Sunday 9 August 2009

The Devil Inside

I went to Mass this morning. It was the first time in twenty five years that I have attended a Sunday service.

We got up at five am because John had an early flight out of Florence. When I drove back to the village, I decided to go church. To be truthful, I thought about it before I left the house, which is why I put on a skirt, earrings, and nice sandals for the airport run.

I fell in love with the simplicity of the church of San Tommasso in our village when we first visited it in 1985. Originally built in the 15th century, it consists of stone, polished terracotta floors, wood, and stucco. There is a painting of the Madonna and Child from 1597, and a few other paintings from the 17th and 18th centuries. It is as far removed from the vulgarity and ostentatious wealth on display in St. Peter's in Rome as it can be.

The service I thought started at 9 am began at 9:30, so I sat there with only a few others for longer than I expected. I thought of leaving. What was I doing there anyway?

I was surprised to see an English couple who live here half the year come in with a guitar. "We sing in the choir," the wife told me, "We're nervous about it, but we're trying." I know they struggle with the language as I do, so I was impressed.
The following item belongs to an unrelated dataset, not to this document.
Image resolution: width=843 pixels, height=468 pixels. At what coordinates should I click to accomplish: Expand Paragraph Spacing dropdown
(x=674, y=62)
There was a portly guy dressed in khakis who turned out to be one of the priests. He was in the small alcove to my left sitting in a chair against the side wall, staring at the floor. Eventually a few people approached him and I realized they were making their confessions out in the open, without the secret cabinets that I remember as a child. I could even hear a few of them, and if I just had a better grasp of the language, I would know if Lorenzo was coveting his neighbor's wife or if Dorata had poisoned her suocera (mother-in-law).

The church filled to capacity with people of all ages, but the young were in the minority (I'm told most of them go to the 11 am service because "they are up late at the disco"). The choir entered. There were only eight members, three men with guitars and five women. Another priest began the service. He was handsome and the devil in me wondered if he was gay or a child molester. I fought back the rude thoughts.
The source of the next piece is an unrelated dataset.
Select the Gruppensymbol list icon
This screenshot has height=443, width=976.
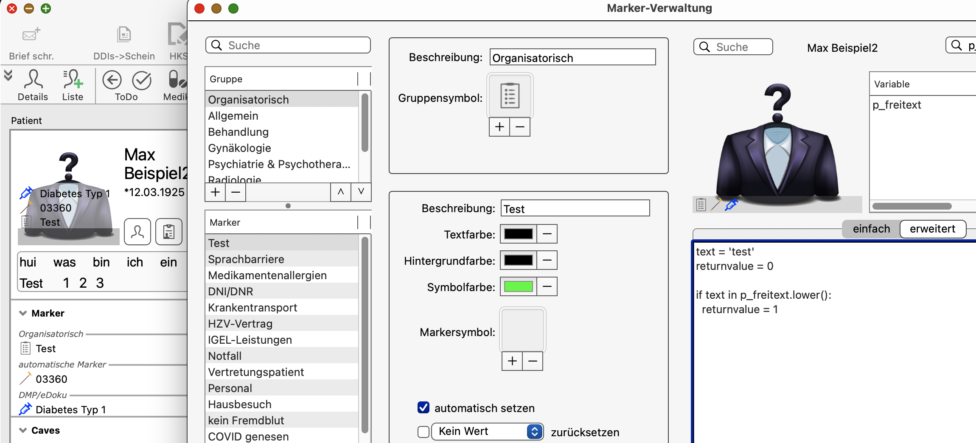(x=510, y=95)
After all these years, my outward behavior in the pew was as the nuns taught me as a child: don't cross your legs, knees together, sit up straight, do not turn your head away from the altar. I tried crossing my legs at one point but could not do it. I noticed that the women around me were observing the same rules. I actually tried in vain to find someone with crossed legs.

The choir began and they sounded beautiful. Most of the congregation joined in. None of the melodies were familiar to me, but they were pleasing. The Italian language made them prettier still.
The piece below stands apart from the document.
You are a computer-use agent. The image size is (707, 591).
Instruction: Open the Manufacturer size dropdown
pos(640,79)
The acoustics made the choir sound lovely, but the priest's voice echoed all over the high beamed ceilings and I could hardly catch a word. No matter. Sermons have always bored me.

I recognized the nuns that we see walking in a group after sunset on the Setteponti Road, most of them from India or Bangladesh. The devil reared his head again and I thought, they can't get them from anywhere but impoverished countries now...probably found them in an orphanage. I shrugged that thought off.

A young-ish woman in the choir got up to read the Epistle. Her appearance made me think she was a lesbian (not that there's anything wrong with that). She had been sitting with a woman and a little boy, so I jumped to the conclusion that they were a couple. I admit it was the "butch" haircuts they both wore that led me to that assumption. Side note: I was wrong. The short haircut is apparently popular among straight women in town, too. It is cooler and easier to maintain in the summertime.

Nearly everyone went to Communion. I thought about it, but the voices of those wimpled ladies from my childhood warned me: after all these years, don't you dare!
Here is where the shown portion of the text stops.